Enfin, après une suite d’incidents et d’orages de toute nature, la Convention, apprenant qu’elle était pour ainsi dire consignée dans la salle des séances, se soulève d’indignation, et sort solennellement, son président en tête, pour affirmer sa liberté en traversant les masses armées et en faisant le tour du Carrousel et des Tuileries. Mais à la porte du côté gauche de la place, elle rencontre Hanriot et son état-major ; le nouveau chef des sections armées ne répond aux injonctions qu’en disant aux représentants : « Retournez à votre poste, et livrez les coupables que le pays vous demande ! »
Hérault de Séchelles (le président) voulant forcer le passage, Hanriot fait reculer son cheval, et d’une voix tonnante : « Canonniers, à vos pièces ! »

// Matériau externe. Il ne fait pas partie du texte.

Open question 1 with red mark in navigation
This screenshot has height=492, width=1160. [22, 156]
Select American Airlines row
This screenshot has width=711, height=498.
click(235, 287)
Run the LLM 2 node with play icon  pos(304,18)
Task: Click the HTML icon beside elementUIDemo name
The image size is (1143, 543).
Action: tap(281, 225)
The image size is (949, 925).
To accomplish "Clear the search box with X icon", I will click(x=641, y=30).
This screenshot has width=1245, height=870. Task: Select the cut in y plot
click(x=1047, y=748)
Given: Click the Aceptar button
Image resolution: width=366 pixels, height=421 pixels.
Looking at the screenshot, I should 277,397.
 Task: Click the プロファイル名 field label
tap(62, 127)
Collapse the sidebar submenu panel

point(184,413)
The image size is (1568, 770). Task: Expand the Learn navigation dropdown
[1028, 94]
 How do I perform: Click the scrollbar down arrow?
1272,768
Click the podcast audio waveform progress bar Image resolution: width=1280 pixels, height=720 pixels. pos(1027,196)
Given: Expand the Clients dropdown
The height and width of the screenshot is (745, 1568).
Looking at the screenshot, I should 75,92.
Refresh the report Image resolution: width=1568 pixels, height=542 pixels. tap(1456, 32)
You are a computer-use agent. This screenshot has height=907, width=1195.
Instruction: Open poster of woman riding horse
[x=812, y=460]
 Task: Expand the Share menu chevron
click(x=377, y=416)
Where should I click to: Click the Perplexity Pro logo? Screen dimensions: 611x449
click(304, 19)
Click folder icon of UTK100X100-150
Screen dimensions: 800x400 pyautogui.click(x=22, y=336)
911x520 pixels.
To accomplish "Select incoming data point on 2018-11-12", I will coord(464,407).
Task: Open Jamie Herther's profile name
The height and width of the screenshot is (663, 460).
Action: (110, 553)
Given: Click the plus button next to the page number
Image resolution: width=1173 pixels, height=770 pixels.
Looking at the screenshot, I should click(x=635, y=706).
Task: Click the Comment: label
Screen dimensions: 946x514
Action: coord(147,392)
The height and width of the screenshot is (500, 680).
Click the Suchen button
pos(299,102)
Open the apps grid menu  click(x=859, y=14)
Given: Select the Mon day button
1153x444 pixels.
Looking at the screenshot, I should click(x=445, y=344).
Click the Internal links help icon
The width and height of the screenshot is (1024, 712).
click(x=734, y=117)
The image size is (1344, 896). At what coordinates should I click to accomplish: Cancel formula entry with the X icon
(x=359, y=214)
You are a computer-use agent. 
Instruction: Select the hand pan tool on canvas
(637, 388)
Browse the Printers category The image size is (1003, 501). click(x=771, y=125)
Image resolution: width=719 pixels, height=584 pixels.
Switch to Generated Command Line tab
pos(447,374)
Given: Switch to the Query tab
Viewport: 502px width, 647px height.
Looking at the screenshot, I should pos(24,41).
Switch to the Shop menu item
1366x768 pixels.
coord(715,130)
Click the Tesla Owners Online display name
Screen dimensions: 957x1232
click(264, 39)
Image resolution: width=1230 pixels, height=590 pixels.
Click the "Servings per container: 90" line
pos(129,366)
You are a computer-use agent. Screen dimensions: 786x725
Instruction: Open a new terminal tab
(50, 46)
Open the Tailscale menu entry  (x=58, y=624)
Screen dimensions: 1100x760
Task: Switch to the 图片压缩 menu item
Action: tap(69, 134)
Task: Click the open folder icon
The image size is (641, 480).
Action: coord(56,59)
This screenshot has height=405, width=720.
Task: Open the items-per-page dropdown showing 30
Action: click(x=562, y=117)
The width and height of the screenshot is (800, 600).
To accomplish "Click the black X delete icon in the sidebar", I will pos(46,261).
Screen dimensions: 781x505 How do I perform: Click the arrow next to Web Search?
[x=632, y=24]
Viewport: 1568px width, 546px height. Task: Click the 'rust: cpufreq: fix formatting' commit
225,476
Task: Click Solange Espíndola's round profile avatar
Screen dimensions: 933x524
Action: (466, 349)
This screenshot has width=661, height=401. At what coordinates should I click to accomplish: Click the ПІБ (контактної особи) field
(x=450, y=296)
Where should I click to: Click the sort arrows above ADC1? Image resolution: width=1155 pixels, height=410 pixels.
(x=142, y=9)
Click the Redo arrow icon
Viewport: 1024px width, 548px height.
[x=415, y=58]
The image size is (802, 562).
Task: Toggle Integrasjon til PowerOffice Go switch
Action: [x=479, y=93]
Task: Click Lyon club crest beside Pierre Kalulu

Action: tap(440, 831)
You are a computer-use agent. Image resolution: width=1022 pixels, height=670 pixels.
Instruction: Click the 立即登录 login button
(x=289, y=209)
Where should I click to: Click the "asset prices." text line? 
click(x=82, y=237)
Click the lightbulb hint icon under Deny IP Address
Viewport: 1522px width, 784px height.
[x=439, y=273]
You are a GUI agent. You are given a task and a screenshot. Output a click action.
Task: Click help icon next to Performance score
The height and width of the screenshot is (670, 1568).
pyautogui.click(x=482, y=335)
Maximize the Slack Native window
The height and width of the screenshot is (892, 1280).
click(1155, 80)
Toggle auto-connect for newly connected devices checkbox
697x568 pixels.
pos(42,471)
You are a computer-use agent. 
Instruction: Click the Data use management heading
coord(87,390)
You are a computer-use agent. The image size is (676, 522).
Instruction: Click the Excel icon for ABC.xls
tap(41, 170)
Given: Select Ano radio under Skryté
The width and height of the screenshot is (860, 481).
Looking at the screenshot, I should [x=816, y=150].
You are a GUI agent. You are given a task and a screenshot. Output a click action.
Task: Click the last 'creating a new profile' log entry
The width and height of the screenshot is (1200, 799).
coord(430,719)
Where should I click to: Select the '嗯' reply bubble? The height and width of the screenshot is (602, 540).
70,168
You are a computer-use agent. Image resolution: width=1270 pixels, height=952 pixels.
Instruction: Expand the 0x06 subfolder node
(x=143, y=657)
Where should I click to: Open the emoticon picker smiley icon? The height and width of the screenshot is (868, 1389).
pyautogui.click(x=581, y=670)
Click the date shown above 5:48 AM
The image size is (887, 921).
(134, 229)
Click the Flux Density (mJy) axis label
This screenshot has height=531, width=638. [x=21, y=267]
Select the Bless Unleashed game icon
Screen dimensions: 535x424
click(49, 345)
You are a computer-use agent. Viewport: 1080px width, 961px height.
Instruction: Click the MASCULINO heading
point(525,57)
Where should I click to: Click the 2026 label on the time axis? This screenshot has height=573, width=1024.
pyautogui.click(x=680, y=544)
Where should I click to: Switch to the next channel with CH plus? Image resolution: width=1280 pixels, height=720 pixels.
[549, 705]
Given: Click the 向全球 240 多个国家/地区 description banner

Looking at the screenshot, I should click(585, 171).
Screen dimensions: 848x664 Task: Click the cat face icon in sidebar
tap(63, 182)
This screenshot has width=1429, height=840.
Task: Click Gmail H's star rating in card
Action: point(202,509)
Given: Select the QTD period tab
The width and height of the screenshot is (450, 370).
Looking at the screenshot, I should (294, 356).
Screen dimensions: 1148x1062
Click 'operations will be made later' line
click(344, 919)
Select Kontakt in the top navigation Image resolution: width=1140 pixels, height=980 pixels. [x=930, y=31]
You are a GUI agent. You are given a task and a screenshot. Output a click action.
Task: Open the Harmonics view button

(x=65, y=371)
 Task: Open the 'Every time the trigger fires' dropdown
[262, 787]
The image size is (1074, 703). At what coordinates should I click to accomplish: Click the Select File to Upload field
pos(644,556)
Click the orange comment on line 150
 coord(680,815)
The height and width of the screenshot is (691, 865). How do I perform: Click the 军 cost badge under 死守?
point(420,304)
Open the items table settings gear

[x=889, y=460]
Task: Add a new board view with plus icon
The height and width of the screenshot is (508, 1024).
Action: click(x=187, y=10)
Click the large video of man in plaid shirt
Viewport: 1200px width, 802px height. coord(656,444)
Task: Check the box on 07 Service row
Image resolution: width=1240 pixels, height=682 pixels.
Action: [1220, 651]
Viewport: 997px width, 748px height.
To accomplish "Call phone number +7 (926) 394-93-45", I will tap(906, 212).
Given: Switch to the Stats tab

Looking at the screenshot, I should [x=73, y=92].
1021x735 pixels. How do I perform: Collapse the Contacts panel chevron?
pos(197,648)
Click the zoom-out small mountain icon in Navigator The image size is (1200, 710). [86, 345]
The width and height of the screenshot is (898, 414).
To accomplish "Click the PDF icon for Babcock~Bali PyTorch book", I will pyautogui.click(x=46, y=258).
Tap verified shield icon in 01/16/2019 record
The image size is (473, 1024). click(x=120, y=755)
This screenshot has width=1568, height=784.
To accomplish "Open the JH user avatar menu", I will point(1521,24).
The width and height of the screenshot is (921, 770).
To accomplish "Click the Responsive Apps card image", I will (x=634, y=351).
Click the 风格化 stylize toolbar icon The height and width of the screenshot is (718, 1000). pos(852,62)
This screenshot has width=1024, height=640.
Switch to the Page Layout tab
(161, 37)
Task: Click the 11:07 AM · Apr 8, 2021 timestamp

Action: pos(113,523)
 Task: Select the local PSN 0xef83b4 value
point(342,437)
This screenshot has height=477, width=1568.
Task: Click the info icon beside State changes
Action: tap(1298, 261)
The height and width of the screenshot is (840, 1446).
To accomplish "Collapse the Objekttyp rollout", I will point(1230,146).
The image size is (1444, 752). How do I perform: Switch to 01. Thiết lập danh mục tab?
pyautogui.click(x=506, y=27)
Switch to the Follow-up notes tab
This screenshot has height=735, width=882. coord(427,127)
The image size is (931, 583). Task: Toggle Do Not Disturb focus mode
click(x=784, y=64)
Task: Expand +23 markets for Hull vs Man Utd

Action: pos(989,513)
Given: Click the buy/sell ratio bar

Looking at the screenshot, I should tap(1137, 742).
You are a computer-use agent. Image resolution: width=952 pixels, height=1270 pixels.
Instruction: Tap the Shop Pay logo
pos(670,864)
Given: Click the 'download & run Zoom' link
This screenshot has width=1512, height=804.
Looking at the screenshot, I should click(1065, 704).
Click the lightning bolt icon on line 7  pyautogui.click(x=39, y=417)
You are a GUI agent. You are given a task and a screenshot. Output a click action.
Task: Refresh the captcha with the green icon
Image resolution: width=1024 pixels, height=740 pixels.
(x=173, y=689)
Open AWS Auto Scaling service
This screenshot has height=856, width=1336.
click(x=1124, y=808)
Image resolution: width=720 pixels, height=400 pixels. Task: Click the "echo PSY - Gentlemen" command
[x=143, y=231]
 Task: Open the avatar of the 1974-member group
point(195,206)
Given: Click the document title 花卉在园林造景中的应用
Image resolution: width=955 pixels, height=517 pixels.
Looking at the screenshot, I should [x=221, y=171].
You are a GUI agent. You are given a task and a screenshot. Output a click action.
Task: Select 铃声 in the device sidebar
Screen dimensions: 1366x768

La pression morale dégénérait évidemment en attentat. Humiliée, indignée, la Convention se présenta sur d’autres points, bien accueillie partout, mais toujours bloquée, environnée d’une forêt de baïonnettes. Elle rentra dans la salle des séances sous l’impression d’une tristesse poignante. Au fond, les montagnards eux-mêmes étaient comme humiliés de leur propre victoire ; toutefois, il fallait une solution, car la situation devenait intolérable. L’Assemblée rendit enfin le décret de suspension des députés dénoncés, en ordonnant qu’ils seraient maintenus en arrestation chez eux. Beaucoup de membres de la Plaine, qui votèrent le décret, pensaient sans doute que cet arrangement laissait quelque espoir de réconciliation. Mais on sait, d’ailleurs, que les girondins se perdirent eux-mêmes en faisant appel à la guerre civile, en soulevant l’insurrection départementale.
On pense bien que nous n’entreprendrons pas de justifier, au point de vue du droit strict, les événements des 31 mai-2 juin. Ce fut certainement une sorte de coup d’État populaire, une violence réelle ; mais, d’un autre côté, il n’est pas moins certain que les choses ne pouvaient plus marcher ainsi, et que les périls publics imposaient une solution rapide, qui, dans l’état des choses, ne pouvait être qu’un déchirement. Le peuple, lassé de tant de luttes intestines, a tranché sommairement la question dans le sens de la Montagne. Qu’on analyse l’histoire, qu’on pèse les hommes, qu’on scrute les faits, et l’on demeurera convaincu que l’instinct populaire ne s’est pas trompé, soit au point de vue de la politique révolutionnaire, soit sous le rapport de la défense nationale.